USENIX Technical Program - Abstract - Internet Technologies & Systems 99
Connection Scheduling in Web Servers
Mark E. Crovella, Robert Frangioso, Boston University; and Mor Harchol-Balter, Carnegie Mellon University
Abstract
Under high loads, a Web server may be servicing many hundreds of
connections concurrently. In traditional Web servers, the question of
the order in which concurrent connections are serviced has been left
to the operating system. In this paper we ask whether servers might
provide better service by using non-traditional service ordering. In
particular, for the case when a Web server is serving static files, we
examine the costs and benefits of a policy that gives preferential
service to short connections. We start by assessing the scheduling
behavior of a commonly used server (Apache running on Linux) with
respect to connection size and show that it does not appear to provide
preferential service to short connections. We then examine the
potential performance improvements of a policy that does favor short
connections (shortest-connection-first). We show that mean response
time can be improved by factors of four or five under
shortest-connection-first, as compared to an (Apache-like)

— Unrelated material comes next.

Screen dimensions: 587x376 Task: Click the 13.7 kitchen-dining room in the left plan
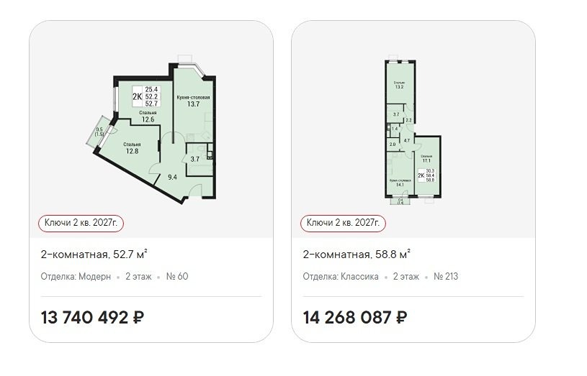[193, 101]
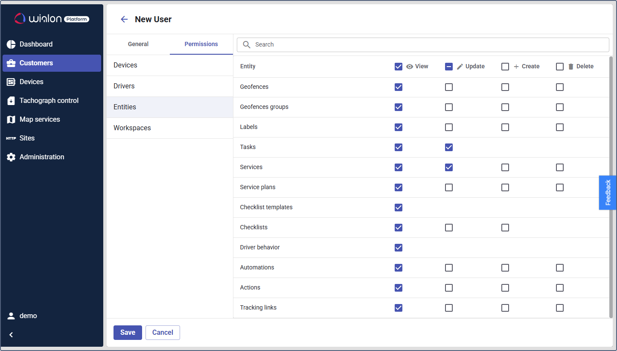Click the Sites HTTP icon
Screen dimensions: 617x351
[11, 138]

size-independent policy. Finally we assess the costs of
shortest-connection-first scheduling in terms of unfairness
(i.e., the degree to which long connections suffer). We show
that under shortest-connection-first scheduling, long connections pay
very little penalty. This surprising result can be understood as a
consequence of heavy-tailed Web server workloads, in which most
connections are small, but most server load is due to the few large
connections. We support this explanation using analysis.